The typefaces originally produced by the American Type Founders Company are well known and well loved.
#Font gothic metal full#
This contemporary rendition of a historic American design boasts a full Latin character set, including glyphs undreamed-of in the heyday of railroads.
The heaviest weights are carefully designed to keep counters open, no matter how dense the overall effect may be, maintaining legibility at any display size. The new ATF® Railroad Gothic features a measured, harmonious interpretation of the original, and has been extended with four new weights (each bolder than the last). Creating this new digital version involved interpreting the characteristics of different sizes and making some aesthetic choices: where to retain the design’s familiar unstudied gawkiness, and where to make improvements.

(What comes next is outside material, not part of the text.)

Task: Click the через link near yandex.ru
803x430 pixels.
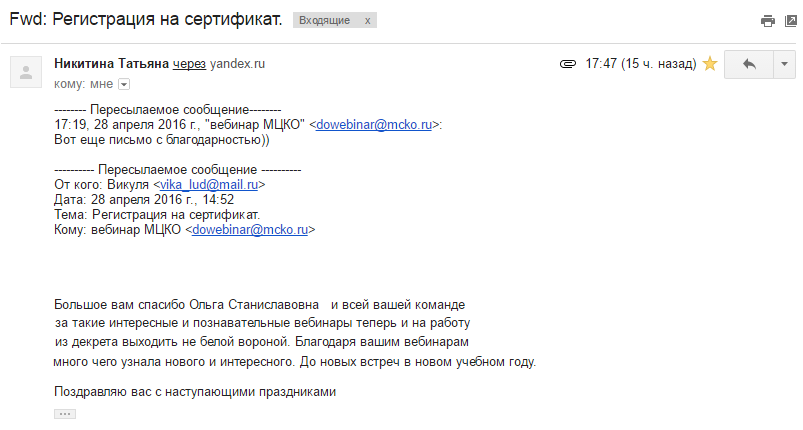Action: [189, 64]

ATF offered a number of sizes of Railroad Gothic as metal type, with cuts varying in design considerably from size to size. The design feels like a cleaned-up version of some earlier Victorian gothics, notable for their uneven proportions and awkward letterforms. Its condensed but robust forms were likely a source of inspiration for later families of industrial sans serifs. A favorite for the plain speak of big headlines, Railroad Gothic quickly gained popularity among printers. First introduced by the American Type Founders Company in 1906, Railroad Gothic was the quintessential typographic expression of turn-of-the-century industrial spirit-bold and brash in tone, and a little rough around the edges.